[Python-3000] Unicode and OS strings (original) (raw)
Guido van Rossum guido at python.org
Thu Sep 13 18:48:47 CEST 2007
- Previous message: [Python-3000] Unicode and OS strings
- Next message: [Python-3000] Unicode and OS strings
- Messages sorted by: [ date ] [ thread ] [ subject ] [ author ]
Yes, I have noticed this too. Environment variables, command line arguments, locale properties, TZ names, and so on, are often given as 8-bit strings in who knows what encoding. I'm not sure what the solution is, but we need one. I'm guessing one thing we need to do is research how various systems decide what encoding to use. Even on OSX, I managed to create an environment variable containing non-ASCII non-UTF-8 bytes.

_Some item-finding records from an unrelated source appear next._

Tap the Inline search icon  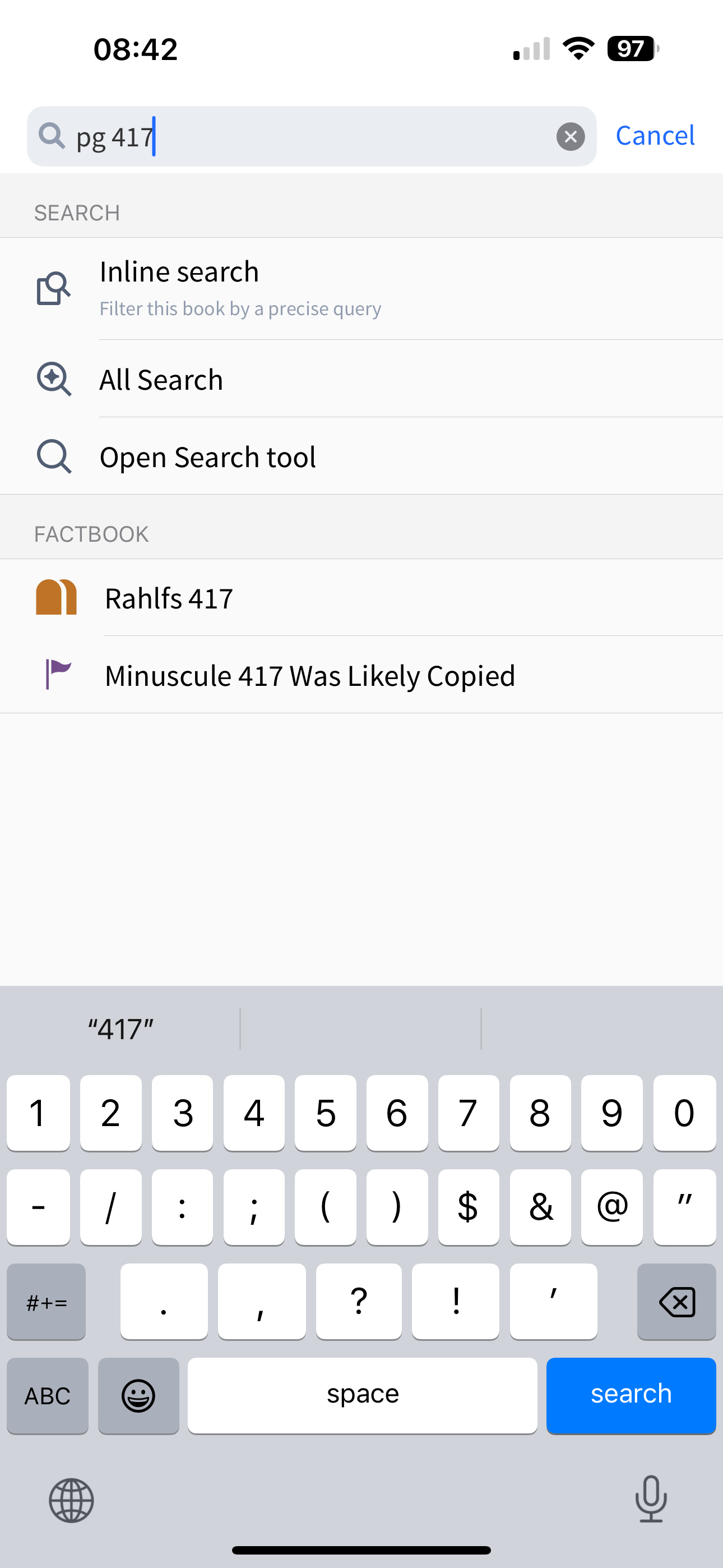pos(54,288)
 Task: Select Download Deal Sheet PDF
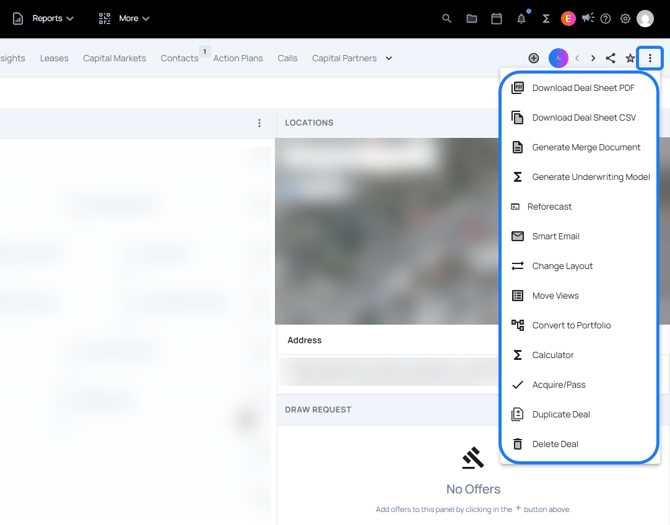582,88
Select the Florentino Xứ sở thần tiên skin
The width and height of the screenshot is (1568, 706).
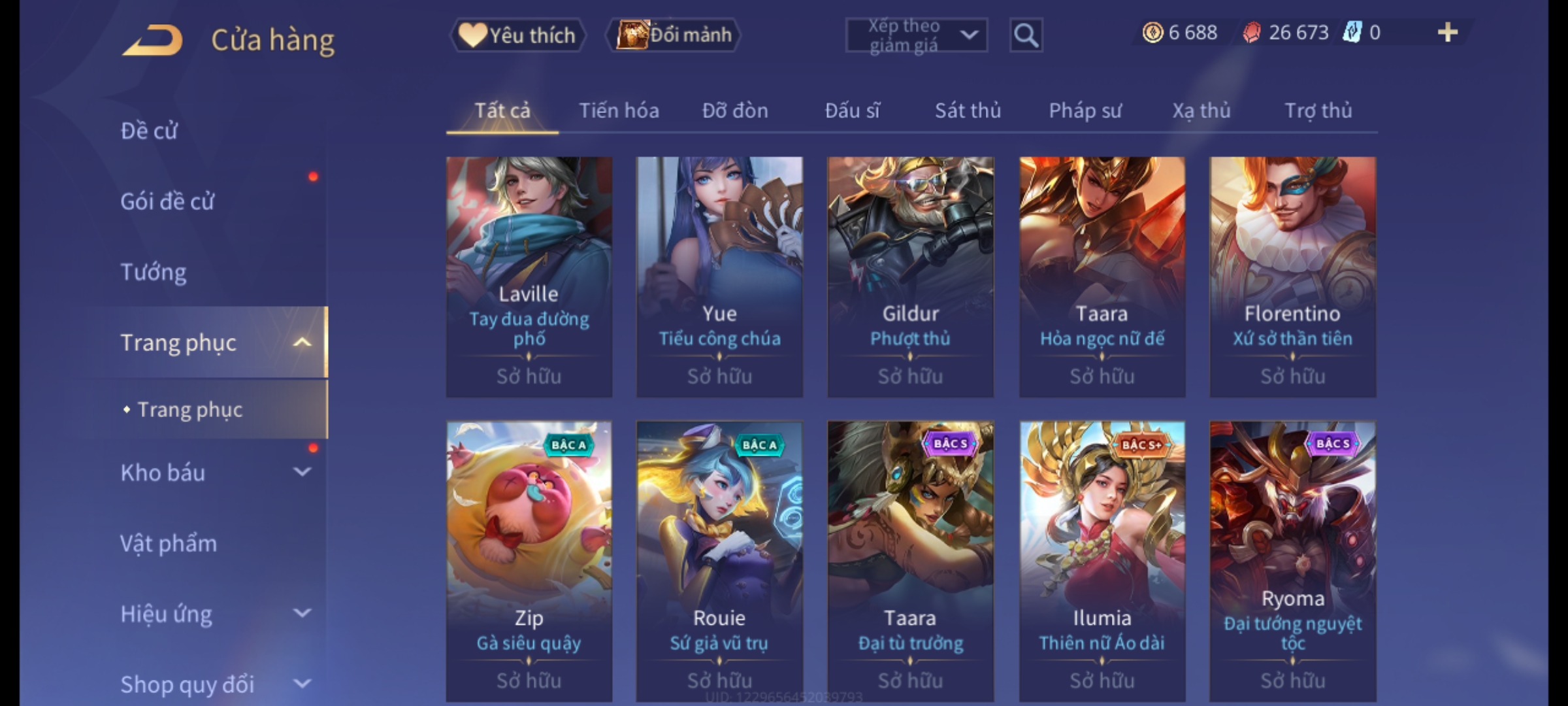click(1292, 277)
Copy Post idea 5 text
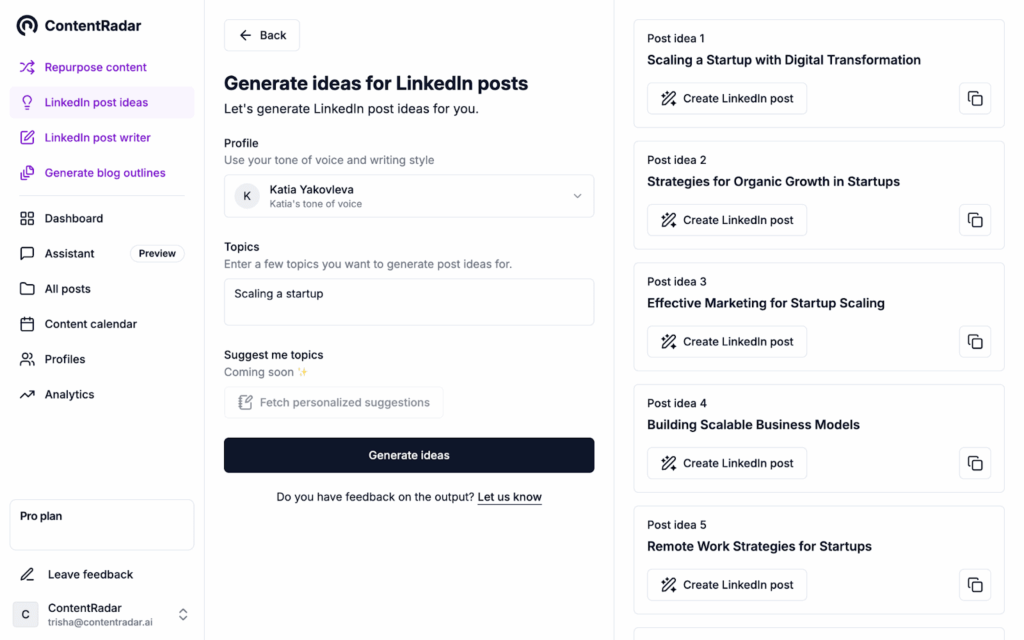 (975, 585)
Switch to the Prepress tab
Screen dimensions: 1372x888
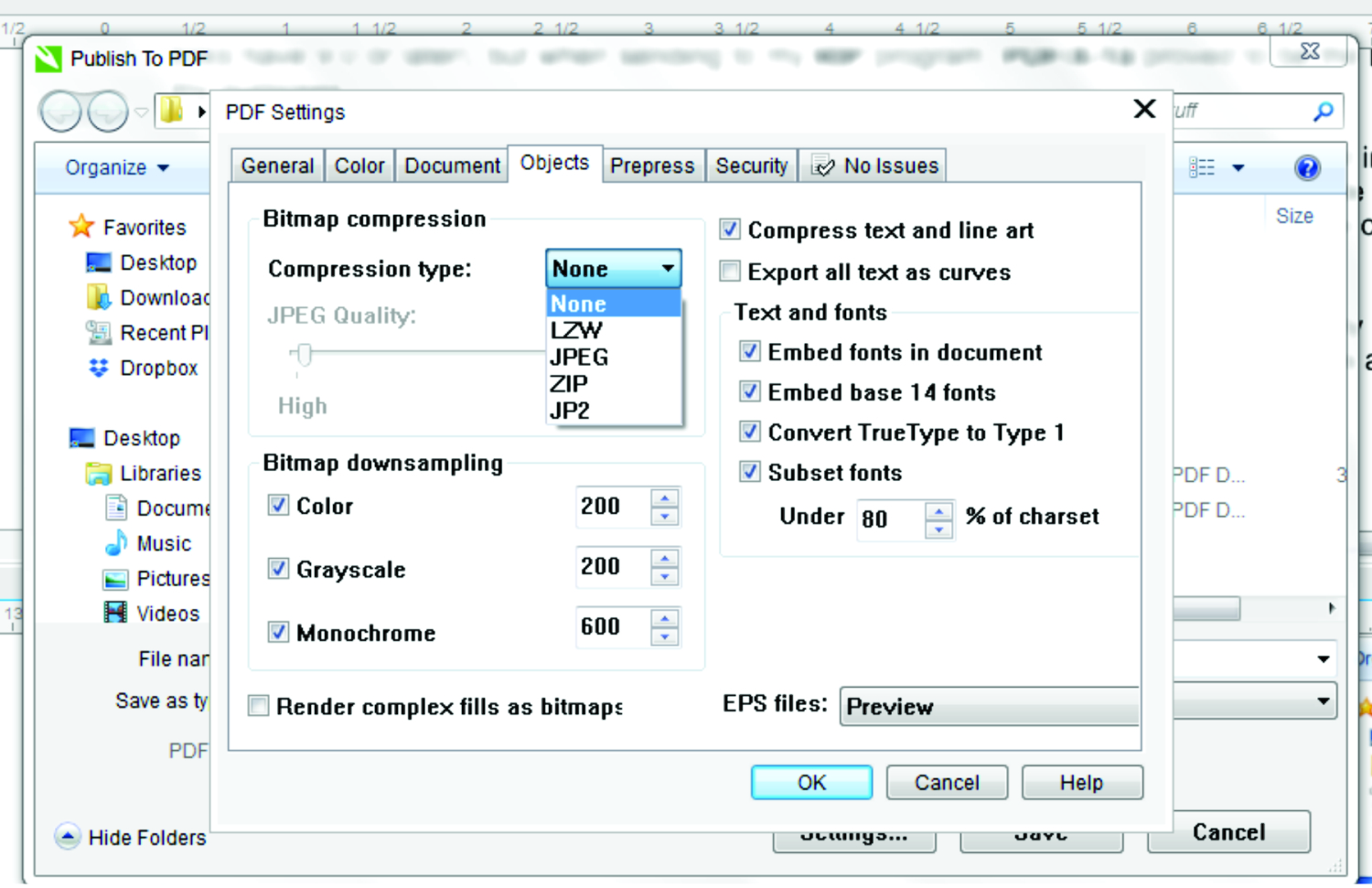[x=652, y=166]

I believe Tcl/Tk used to have some kind of heuristic where they would try UTF-8 first and if that failed used Latin-1 for the bytes that aren't valid UTF-8, but I'm not at all sure that that's the right solution in places where Latin-1 is not spoken.
--Guido
On 9/13/07, Marcin 'Qrczak' Kowalczyk <qrczak at knm.org.pl> wrote:
What should happen when a command line argument or an environment variable is not decodable using the system encoding (on Unix where from the OS point of view it is an array of bytes)?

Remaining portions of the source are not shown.